Retype the items between the line containing "You are a computer-use" and the line containing "coord(121,237)", inclusive.

* _Material shown_
::::::
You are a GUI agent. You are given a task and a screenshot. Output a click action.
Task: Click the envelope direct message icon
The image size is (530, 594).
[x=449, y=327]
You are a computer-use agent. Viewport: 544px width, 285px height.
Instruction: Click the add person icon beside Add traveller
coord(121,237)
::::::
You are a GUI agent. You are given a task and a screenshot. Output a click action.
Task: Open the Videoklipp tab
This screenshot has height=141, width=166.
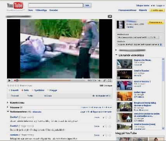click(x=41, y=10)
::::::
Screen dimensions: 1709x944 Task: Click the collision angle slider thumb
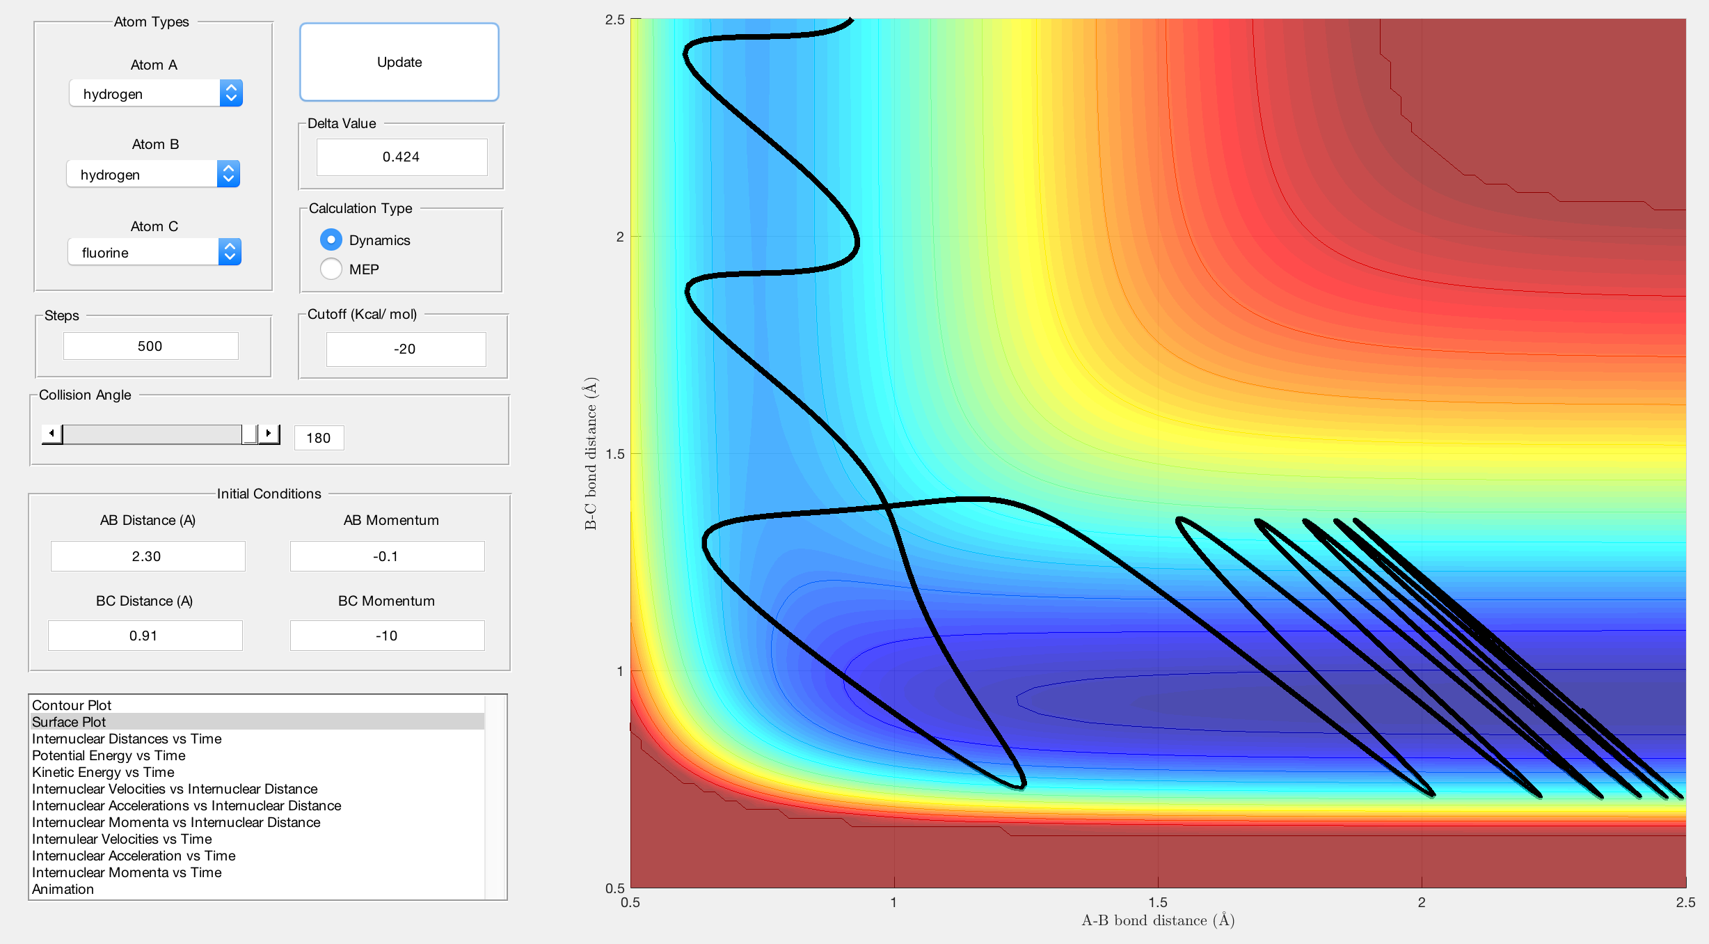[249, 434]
::::::
* _Full response_
You are a computer-use agent. Viewport: 544px width, 285px height.
Instruction: Click the add person icon beside Add traveller
coord(121,237)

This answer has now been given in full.